Collected data
+++++
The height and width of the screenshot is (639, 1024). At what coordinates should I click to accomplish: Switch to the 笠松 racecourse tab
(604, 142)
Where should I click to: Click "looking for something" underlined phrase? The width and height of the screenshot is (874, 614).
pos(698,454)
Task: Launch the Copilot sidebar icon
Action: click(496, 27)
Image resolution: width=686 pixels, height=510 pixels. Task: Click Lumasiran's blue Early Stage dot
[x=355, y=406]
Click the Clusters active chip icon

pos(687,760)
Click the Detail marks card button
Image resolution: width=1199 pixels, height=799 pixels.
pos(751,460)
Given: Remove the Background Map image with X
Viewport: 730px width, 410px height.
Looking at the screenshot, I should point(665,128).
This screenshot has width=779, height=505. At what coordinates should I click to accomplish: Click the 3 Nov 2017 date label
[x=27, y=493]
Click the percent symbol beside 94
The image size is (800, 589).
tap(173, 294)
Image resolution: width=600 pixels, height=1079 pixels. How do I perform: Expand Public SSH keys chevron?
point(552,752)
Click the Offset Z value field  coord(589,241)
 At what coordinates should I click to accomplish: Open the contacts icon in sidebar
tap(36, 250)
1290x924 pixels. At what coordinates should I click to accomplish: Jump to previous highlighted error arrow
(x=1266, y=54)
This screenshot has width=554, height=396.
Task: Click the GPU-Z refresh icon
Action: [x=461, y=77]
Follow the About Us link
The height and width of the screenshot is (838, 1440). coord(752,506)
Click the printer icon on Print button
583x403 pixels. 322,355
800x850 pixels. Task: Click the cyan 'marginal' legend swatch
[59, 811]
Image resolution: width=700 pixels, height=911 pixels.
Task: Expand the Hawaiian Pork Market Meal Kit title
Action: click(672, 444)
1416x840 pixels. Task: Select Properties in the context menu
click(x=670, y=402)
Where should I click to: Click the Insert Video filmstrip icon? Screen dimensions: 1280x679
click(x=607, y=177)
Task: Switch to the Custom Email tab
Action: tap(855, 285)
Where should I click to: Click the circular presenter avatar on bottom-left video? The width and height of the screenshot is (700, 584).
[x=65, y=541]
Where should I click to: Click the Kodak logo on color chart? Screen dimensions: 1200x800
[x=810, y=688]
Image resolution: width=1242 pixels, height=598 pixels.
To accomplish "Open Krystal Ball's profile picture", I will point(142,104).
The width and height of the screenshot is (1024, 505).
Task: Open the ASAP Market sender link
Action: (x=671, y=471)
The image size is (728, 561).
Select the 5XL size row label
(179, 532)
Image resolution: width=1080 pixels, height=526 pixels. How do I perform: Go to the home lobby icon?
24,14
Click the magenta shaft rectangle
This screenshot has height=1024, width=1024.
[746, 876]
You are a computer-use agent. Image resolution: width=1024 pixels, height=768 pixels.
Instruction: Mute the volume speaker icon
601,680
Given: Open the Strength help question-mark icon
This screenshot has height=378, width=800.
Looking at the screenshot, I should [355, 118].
+++++
● **BRIEF**
Total the lines in the records above that contain the string "Given". Write only that total.

● **RESPONSE TO THIS EXERCISE**
2